On 23 June, 1900, Southern Railway’s steam engine #836 pulled into McDonough, Georgia on the “Ol’ #7” rail line from Macon to Atlanta with a stop in McDonough. The crew waited to connect with the Red Ball Freight train, which was coming from Columbus, GA. It never arrived. So, the Ol’ #7’s crew was given the order to depart for Atlanta.
McDonough experienced significant rainfall for several days. So much so that Camp Creek, north of McDonough, was swollen and raging, which weakened the support piling for the train trestle crossing the creek. Some of the passengers expressed concern about the weather. When the train’s conductor, J.T. Sullivan, heard of the concern, the legend is he responded, “We’ll be eating breakfast in Atlanta or in Hell.”
The train left the McDonough Depot at approximately 7:45 pm. It is said that Sullivan saw the condition of the trestle before reaching Camp Creek, but it was too late. The trestle collapsed under the weight of the locomotive, and the engine, its tender, two coach cars, and a Pullman sleep plunged sixty feet into Camp Creek. The engine caught fire and the coaches were destroyed by the impact and fire.
There were forty-nine souls on board. Thirty-nine died and ten were rescued. All those who survived were in the Pullman sleeper.
I have lived in McDonough for nearly thirteen years, but I had only a passing understanding of the history surrounding what is known as the “Camp Creek Train Wreck.” The first time I became aware of the crash, I saw this photograph hanging on the wall of a local diner, called Gritz, several years ago.
The Henry County Parks and Recreation Department has a great family part called “Heritage Park.” In Heritage Village, an H.K. Porter steam locomotive is on static display.
The photos above are ones I took of the Porter steam engine and tender in Heritage Park, which stands as a monument for the Ol’ #7, Engine 836 and those who died. Here is the sign describing the engine and its meaning for the people of McDonough.
This year is the 120th anniversary of this tragedy. My next photography project is to shoot thirty-nine photographs of parts of the Porter steam engine in Heritage Park in honor of the thirty-nine people who died in the train wreck in 1900. I am going to shoot in digital black and white and assign a name of each of the dead to each of the thirty-nine photos.
This sounds pretty simple on the face of it; just go out to Heritage Park and take pictures, right?

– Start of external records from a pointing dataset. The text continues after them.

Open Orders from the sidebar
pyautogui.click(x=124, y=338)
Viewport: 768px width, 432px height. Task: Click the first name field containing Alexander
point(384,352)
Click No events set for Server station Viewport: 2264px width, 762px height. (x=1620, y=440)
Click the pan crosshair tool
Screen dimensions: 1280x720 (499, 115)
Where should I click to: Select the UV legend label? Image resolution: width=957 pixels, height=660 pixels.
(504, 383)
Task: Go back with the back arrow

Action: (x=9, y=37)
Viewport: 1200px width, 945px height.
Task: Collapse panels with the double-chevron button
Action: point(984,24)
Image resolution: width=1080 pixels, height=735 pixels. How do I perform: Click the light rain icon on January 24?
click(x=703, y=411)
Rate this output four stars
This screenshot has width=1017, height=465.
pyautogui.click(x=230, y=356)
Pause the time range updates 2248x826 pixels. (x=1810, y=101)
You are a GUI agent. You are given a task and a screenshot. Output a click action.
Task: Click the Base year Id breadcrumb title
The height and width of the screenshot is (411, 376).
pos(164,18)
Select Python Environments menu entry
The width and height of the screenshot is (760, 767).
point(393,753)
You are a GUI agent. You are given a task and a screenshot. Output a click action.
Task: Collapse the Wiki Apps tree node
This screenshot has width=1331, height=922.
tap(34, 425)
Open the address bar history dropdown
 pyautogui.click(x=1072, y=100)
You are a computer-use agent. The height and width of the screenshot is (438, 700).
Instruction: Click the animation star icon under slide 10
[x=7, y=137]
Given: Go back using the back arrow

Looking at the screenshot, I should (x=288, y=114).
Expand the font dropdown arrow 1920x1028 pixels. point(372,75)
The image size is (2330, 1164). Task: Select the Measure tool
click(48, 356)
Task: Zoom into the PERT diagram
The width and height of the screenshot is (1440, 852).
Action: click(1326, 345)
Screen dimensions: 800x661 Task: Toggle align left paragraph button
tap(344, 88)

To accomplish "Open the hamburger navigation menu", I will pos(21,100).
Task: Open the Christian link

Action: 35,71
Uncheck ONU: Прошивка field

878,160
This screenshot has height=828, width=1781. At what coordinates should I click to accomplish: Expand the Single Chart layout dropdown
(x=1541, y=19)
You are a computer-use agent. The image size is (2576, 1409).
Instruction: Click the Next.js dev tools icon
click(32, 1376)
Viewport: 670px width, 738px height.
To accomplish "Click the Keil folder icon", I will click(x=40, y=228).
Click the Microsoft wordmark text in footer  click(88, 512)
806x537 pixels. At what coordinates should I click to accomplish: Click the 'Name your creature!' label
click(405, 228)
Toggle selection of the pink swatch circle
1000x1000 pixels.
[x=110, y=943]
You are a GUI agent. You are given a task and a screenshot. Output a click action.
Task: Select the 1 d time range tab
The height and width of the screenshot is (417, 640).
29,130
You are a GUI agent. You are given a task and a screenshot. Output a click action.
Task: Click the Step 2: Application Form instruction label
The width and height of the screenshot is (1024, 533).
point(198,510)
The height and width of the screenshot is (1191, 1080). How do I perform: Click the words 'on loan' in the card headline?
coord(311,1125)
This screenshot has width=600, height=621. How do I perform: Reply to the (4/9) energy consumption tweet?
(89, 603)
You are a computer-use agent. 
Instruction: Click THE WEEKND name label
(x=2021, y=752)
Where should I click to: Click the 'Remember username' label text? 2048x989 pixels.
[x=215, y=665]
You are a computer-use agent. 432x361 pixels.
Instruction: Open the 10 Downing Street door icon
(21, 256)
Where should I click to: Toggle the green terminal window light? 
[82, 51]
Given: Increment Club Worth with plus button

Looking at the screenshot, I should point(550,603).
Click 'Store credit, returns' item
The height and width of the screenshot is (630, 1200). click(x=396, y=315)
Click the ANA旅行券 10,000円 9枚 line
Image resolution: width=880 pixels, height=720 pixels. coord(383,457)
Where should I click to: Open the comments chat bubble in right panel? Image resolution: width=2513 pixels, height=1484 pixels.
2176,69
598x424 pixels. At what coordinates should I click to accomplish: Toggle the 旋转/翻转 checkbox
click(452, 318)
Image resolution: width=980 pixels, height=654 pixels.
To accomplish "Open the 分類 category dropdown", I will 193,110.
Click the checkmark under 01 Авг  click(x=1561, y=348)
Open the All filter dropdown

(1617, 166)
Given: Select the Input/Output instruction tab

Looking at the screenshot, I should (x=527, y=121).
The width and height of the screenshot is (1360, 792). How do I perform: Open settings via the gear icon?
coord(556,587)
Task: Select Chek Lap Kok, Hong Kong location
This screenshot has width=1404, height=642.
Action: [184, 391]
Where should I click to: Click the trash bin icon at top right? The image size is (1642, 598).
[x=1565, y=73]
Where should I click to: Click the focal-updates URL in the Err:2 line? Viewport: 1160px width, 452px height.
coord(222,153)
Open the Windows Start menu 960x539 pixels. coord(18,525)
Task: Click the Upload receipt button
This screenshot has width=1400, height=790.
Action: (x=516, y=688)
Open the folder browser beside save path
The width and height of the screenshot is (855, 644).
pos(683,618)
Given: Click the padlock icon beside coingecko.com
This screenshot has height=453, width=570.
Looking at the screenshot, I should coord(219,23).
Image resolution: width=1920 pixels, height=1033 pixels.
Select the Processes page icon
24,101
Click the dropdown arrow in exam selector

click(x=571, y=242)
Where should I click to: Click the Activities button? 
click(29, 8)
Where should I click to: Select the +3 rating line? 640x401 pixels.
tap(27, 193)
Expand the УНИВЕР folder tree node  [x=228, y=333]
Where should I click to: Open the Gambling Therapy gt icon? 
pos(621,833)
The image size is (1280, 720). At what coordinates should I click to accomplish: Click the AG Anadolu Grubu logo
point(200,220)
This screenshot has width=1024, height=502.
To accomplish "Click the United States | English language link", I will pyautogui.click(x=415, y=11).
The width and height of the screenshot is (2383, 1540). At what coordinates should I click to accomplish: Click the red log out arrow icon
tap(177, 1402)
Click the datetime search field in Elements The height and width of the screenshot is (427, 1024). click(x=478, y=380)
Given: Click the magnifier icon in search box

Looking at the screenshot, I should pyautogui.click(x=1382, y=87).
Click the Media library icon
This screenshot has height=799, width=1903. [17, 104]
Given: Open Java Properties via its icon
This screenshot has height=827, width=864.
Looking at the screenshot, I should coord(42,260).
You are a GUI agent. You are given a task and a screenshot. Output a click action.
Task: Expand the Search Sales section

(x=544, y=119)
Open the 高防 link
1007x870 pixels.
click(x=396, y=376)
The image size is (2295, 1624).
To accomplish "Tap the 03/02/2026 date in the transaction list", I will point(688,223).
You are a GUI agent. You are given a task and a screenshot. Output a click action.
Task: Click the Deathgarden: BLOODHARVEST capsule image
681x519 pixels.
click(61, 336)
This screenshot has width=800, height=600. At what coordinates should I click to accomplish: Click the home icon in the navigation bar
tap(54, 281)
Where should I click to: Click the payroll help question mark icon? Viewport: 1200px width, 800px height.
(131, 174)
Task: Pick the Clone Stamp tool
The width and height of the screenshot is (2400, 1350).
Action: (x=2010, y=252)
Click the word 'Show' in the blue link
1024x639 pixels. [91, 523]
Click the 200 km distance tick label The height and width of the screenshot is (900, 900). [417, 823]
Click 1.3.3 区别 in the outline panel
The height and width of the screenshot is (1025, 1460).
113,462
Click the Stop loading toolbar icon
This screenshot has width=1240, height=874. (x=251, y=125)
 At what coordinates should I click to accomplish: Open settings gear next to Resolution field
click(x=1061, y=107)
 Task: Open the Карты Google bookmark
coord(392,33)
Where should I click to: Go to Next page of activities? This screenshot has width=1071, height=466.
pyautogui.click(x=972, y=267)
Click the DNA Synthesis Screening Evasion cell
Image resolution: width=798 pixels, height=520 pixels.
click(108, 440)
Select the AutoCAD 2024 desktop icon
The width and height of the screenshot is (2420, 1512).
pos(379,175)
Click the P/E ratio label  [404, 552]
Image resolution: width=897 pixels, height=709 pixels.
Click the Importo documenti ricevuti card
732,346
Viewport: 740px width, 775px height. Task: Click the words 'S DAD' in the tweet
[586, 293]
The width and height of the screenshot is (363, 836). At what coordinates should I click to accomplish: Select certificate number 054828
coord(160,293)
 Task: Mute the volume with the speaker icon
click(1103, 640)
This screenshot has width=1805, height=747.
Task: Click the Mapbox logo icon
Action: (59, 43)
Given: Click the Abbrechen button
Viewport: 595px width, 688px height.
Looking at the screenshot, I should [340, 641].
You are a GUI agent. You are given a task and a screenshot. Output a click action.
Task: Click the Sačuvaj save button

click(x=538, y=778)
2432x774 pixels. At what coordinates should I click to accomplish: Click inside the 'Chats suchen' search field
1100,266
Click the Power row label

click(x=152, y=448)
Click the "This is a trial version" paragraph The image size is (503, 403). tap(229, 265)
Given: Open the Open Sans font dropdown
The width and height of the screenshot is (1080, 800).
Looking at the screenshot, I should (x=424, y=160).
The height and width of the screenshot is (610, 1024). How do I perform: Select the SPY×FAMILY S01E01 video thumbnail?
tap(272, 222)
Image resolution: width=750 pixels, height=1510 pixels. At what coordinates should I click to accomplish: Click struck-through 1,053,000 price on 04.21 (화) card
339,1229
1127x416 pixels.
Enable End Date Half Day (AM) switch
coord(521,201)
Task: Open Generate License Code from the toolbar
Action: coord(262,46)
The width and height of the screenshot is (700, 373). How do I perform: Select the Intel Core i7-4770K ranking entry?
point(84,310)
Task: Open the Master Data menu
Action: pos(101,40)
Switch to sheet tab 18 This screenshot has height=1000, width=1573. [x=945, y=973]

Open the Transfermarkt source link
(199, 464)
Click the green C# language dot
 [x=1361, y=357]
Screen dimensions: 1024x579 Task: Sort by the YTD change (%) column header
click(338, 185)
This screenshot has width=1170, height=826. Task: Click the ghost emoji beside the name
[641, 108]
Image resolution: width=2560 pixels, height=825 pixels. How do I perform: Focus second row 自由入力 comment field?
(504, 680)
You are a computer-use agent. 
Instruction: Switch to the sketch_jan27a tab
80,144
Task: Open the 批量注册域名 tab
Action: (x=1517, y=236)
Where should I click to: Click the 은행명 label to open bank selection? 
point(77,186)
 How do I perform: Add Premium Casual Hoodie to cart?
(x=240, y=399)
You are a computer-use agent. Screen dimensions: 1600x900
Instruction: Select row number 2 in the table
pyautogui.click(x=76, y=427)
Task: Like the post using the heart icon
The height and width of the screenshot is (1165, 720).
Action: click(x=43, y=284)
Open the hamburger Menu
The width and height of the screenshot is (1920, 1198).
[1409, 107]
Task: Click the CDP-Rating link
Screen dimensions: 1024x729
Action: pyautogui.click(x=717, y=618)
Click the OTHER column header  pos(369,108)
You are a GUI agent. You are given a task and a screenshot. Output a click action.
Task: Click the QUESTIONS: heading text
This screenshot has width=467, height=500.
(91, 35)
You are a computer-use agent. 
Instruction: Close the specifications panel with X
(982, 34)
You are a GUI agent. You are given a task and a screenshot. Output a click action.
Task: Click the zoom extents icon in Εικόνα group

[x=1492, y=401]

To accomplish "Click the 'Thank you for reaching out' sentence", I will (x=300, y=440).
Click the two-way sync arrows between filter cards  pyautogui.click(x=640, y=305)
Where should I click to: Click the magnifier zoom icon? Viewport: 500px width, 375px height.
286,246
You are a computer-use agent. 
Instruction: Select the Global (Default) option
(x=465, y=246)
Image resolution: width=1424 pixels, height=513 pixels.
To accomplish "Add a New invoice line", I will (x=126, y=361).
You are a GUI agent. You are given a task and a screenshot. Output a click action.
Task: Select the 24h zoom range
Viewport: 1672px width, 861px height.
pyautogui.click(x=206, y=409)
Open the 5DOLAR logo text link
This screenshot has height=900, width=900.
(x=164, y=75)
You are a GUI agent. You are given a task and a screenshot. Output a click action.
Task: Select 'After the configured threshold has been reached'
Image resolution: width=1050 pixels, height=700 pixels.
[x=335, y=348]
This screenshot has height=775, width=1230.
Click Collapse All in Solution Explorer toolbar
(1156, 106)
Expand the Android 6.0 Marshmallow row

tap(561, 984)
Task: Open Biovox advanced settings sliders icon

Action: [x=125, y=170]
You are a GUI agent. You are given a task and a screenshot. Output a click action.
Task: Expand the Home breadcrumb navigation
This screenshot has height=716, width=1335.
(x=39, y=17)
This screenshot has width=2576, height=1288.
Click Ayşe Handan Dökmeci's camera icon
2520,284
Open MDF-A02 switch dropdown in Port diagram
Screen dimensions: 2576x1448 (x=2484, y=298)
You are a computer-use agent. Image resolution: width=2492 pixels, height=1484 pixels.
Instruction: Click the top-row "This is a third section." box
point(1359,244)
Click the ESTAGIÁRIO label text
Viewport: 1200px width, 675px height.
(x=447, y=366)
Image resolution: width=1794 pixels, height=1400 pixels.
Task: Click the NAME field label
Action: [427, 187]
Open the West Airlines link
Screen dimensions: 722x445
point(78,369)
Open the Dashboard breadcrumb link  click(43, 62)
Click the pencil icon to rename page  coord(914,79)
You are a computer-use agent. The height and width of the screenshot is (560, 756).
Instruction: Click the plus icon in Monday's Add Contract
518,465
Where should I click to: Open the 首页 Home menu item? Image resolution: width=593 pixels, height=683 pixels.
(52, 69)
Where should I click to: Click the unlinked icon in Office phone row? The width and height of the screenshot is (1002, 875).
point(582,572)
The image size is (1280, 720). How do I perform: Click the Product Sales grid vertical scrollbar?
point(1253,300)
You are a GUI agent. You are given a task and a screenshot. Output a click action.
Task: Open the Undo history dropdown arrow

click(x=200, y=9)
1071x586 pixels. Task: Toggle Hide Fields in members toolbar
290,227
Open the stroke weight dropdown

In the words of Lee Corso, “Not so fast, my friend.”
In my mind, two major questions have to be answered in order for this to be a successful photography project.
First, how many actually died in the crash? Initially, I wanted to made thirty-nine close-up photographs of the parts of the Porter steam engine in Heritage Park as a symbol of each of the dead because that is how many are said to have died in the internet research I have conducted thus far. Here is the rub – various sources have differing numbers of dead in the wreck. They range from 35 to 39 dead. I want to be as accurate as possible.
Second, which make and model of train was the real Engine #836 – Ol’ #7? How similar was it really to the “Highlander” Porter steam engine in Heritage Park? I want to answer this question as accurately as I can because I don’t want any major anachronisms in my thirty-nine photographs. I have already run into problems because I am learning the basic nomenclature of 19th century locomotives. On the sign by the Porter steam engine in Heritage Park, it describes the Porter as a 0-4-0 locomotive, which is actually a mistake. The locomotive in Heritage Park is a 2-4-0. Also, it is a problem because Porter steam engines were built as train-yard utility engines, not passenger and/or freight trains. This is something of which I am not quite confident, but this is something about which I will be reaching out to experts on 19th century locomotives. If you are an expert, you can certainly correct me!
Based on my research thus far, Engine #836 was a 2-8-0 Consolidation type steam locomotive built in 1887 by the Baldwin Locomotive works. This is a tentative identification. But, I have a line on some experts who can point me in the right direction. I will update in later posts.
As I research this tragedy, two things are happening. First, I am becoming more and more fascinated by the Camp Creek Train Crash. There are remarkable stories of heroism and ancillary stories associated that invite quality photography. I want to know as much as I can about it. That is why tomorrow I will order Professor Jeff Well’s book, The Camp Creek Train Crash of 1900: In Atlanta or In Hell. Second, I am becoming more and more immersed in my adopted community.